::: Available data

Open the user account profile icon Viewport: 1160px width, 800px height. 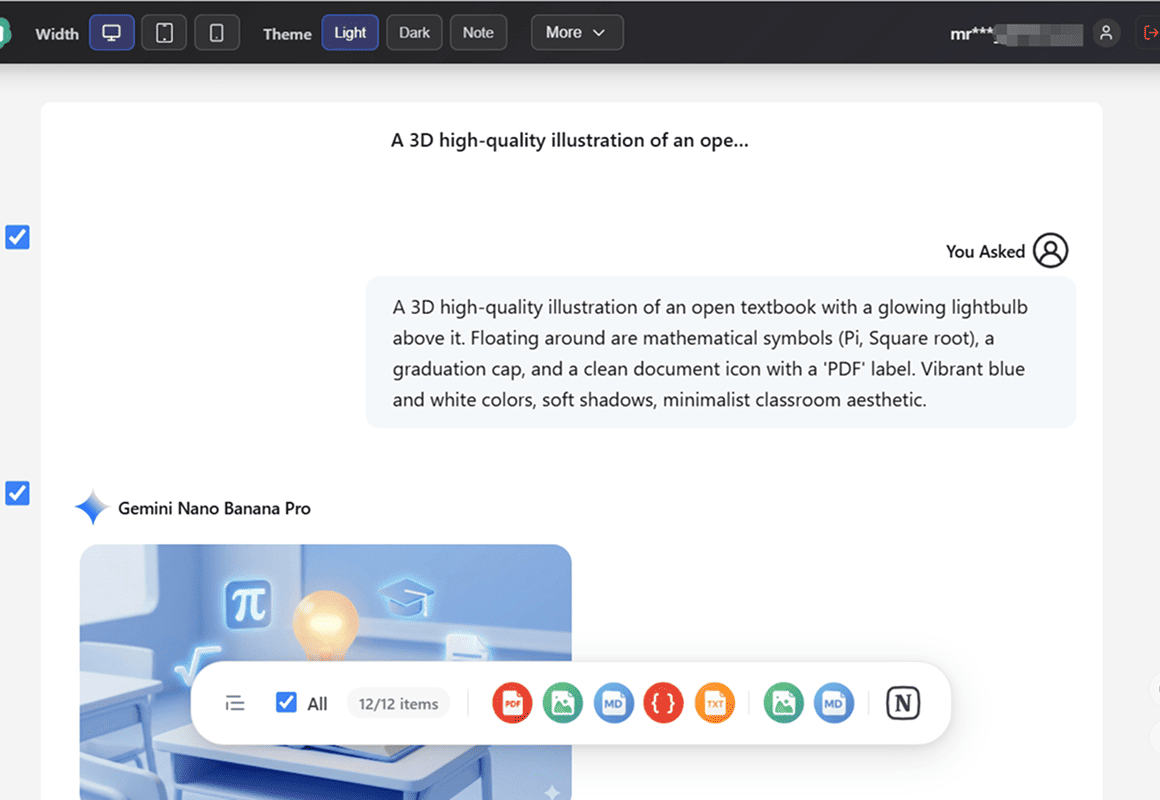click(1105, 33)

::::::
::: Available data

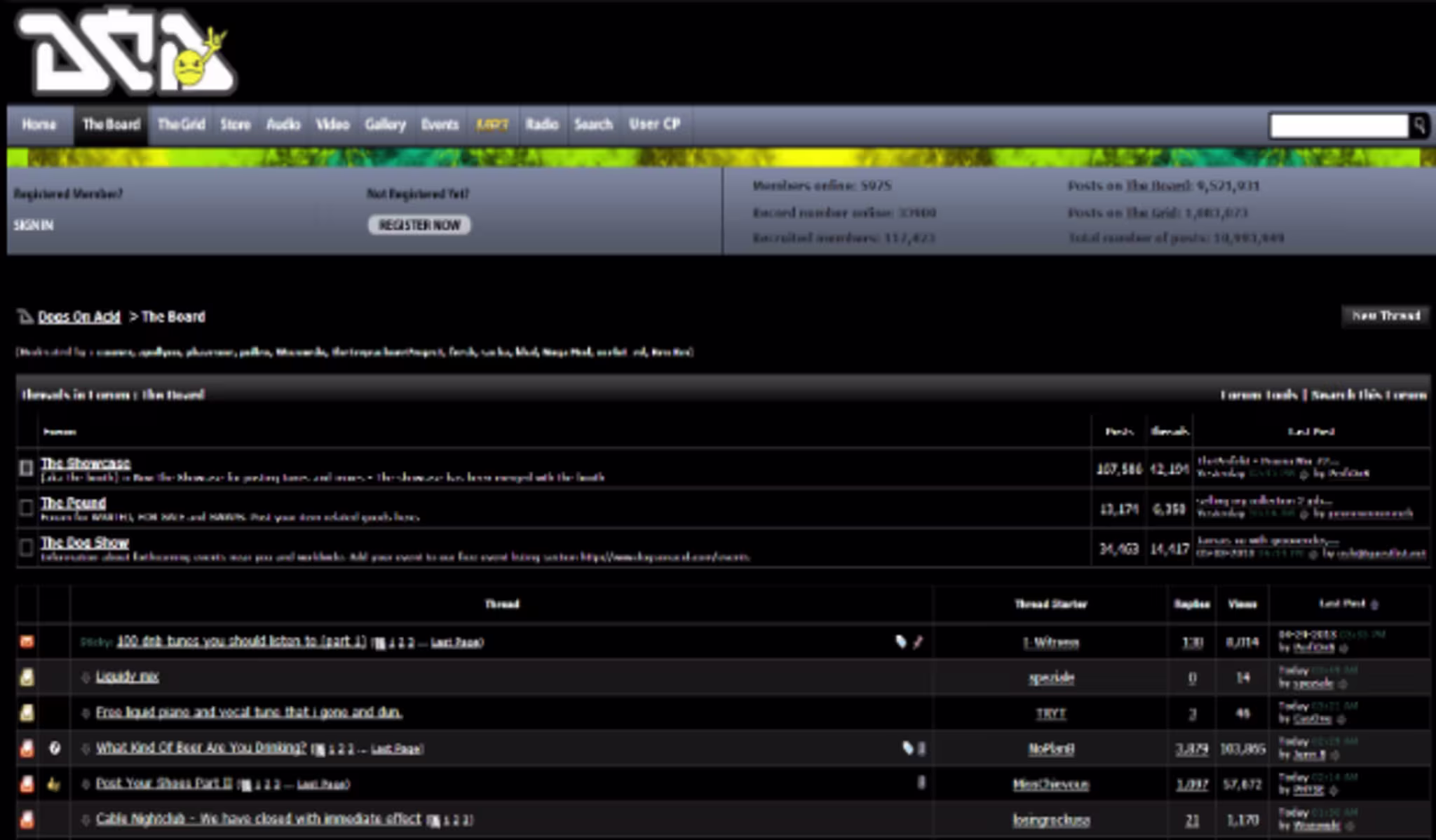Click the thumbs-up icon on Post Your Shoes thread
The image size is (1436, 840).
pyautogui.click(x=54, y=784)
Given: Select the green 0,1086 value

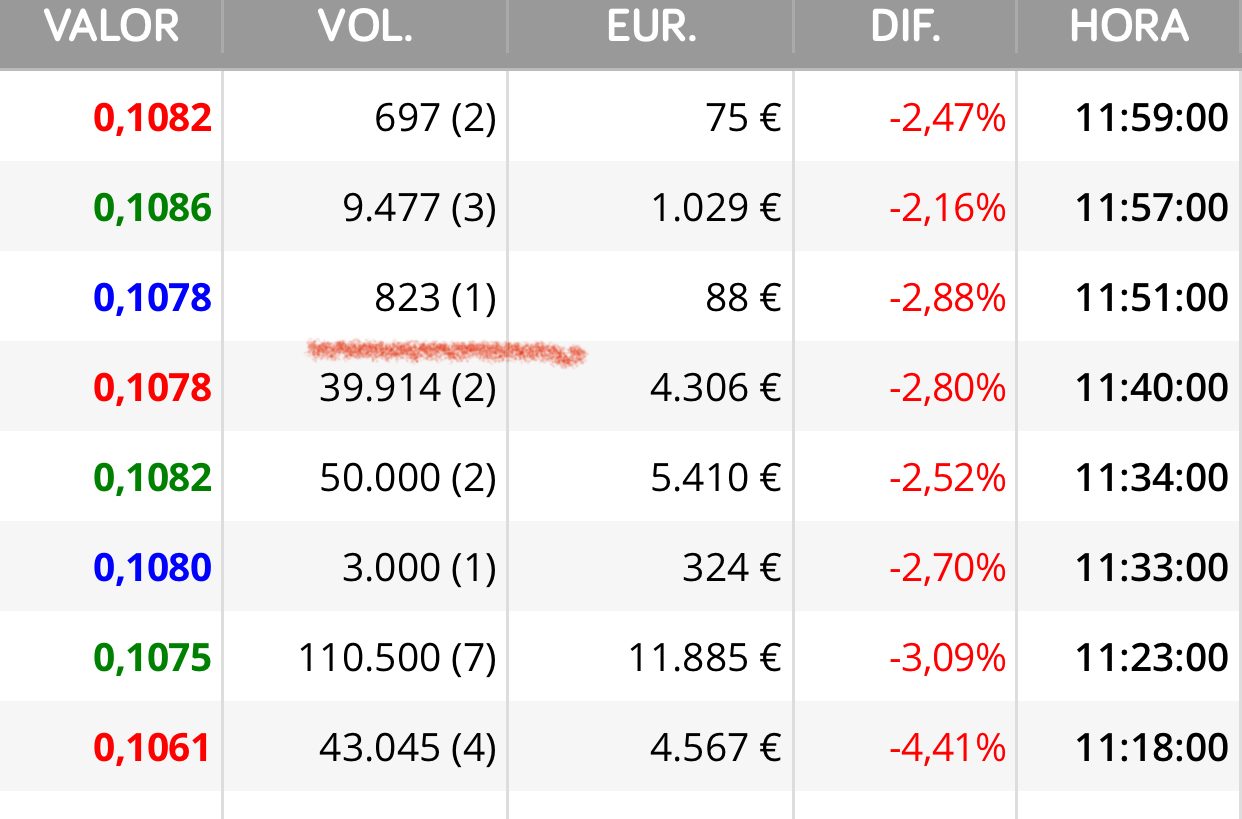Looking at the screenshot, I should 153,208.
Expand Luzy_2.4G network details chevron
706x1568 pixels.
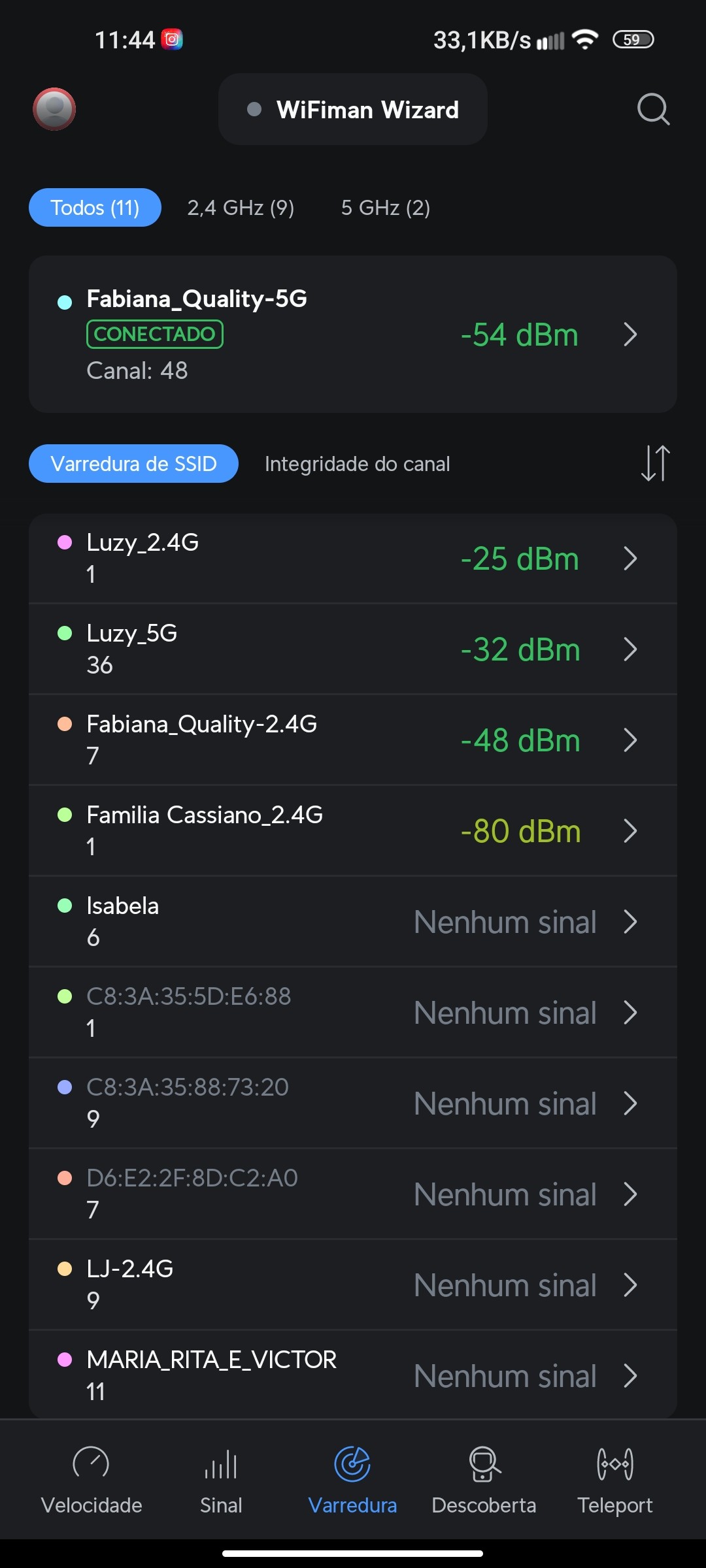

::::::
::: Available data

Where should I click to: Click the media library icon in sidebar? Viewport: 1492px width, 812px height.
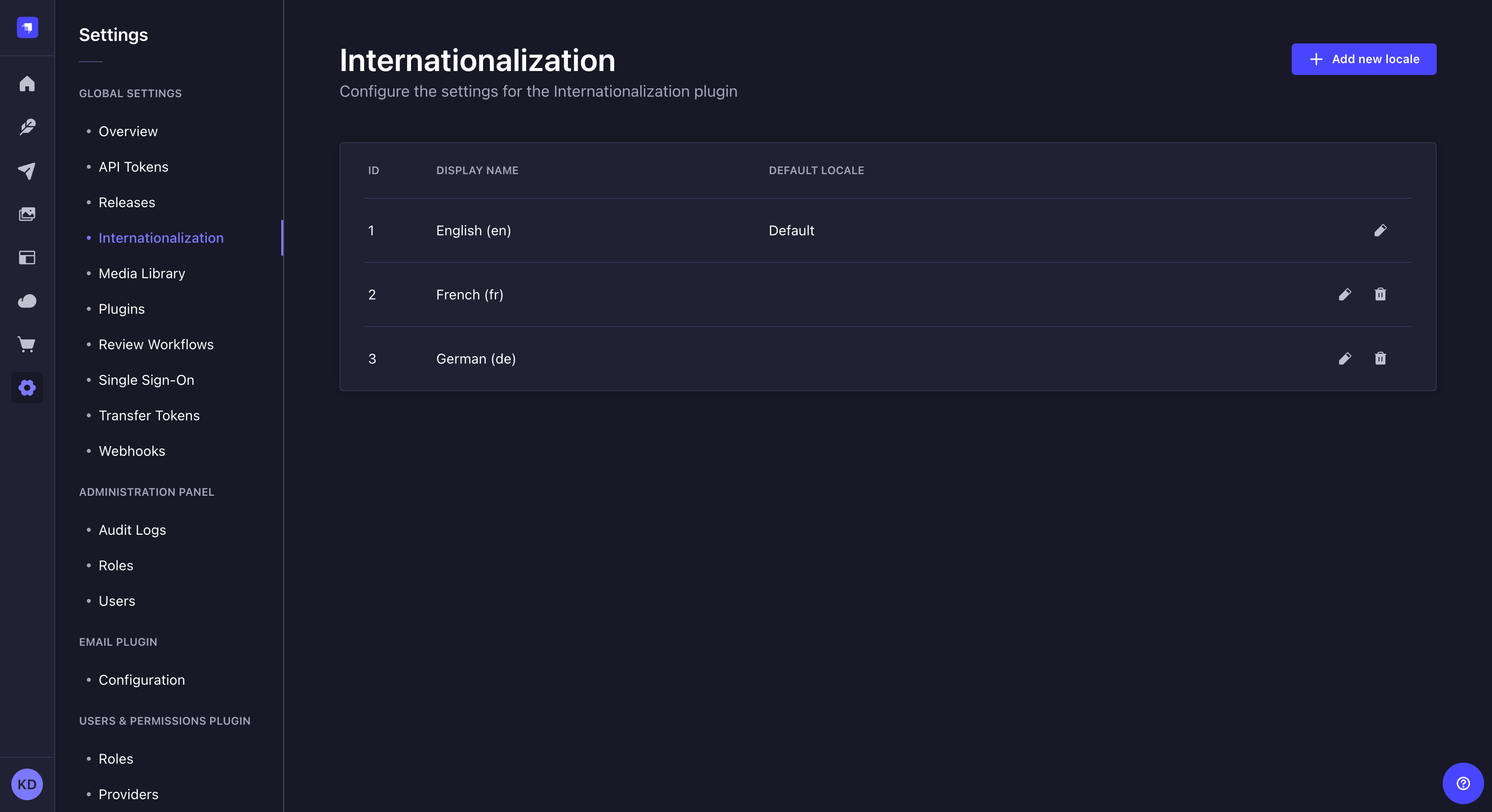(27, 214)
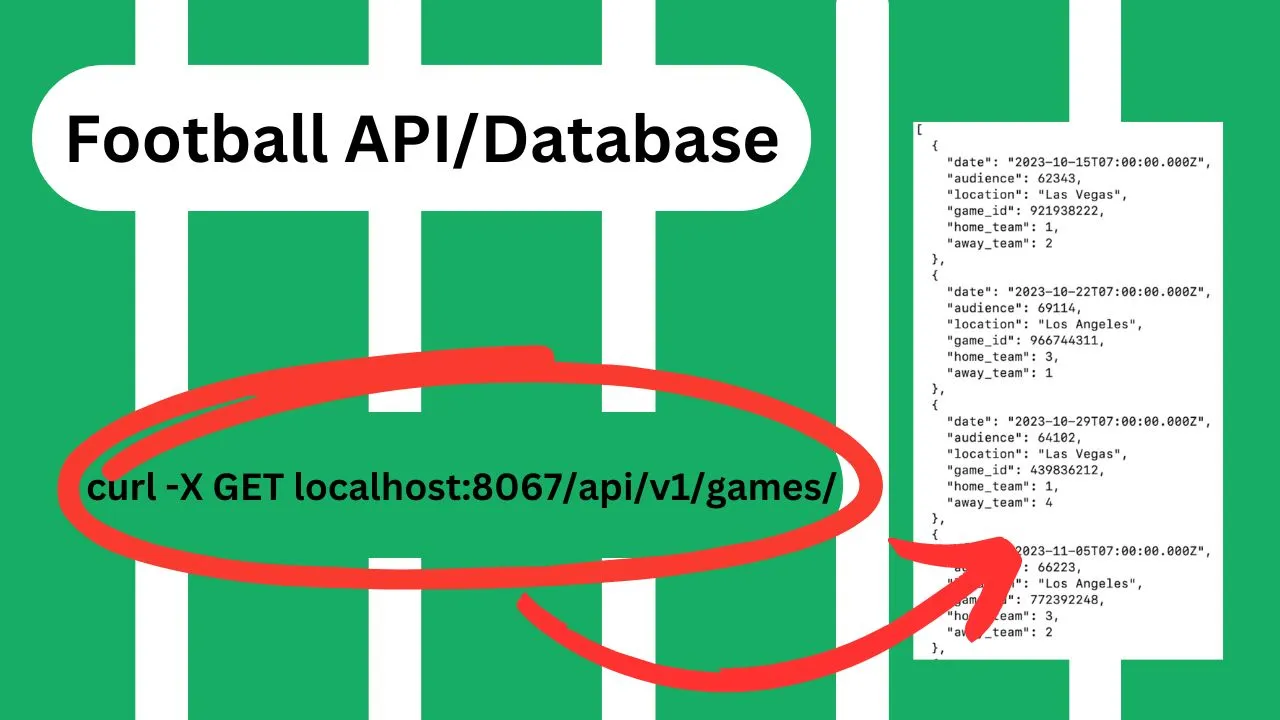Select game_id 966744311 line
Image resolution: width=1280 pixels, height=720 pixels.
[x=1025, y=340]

::::::

# Exercise requirements:
Starting at the line with "Given: Select the green 0,1086 value" and finishing at the line with "706x1568 pixels.", copy the material above exactly, both lines included. Nothing else goes in, and no pictures.

# Answer for the task:
Given: Select the green 0,1086 value

Looking at the screenshot, I should 153,208.
Expand Luzy_2.4G network details chevron
706x1568 pixels.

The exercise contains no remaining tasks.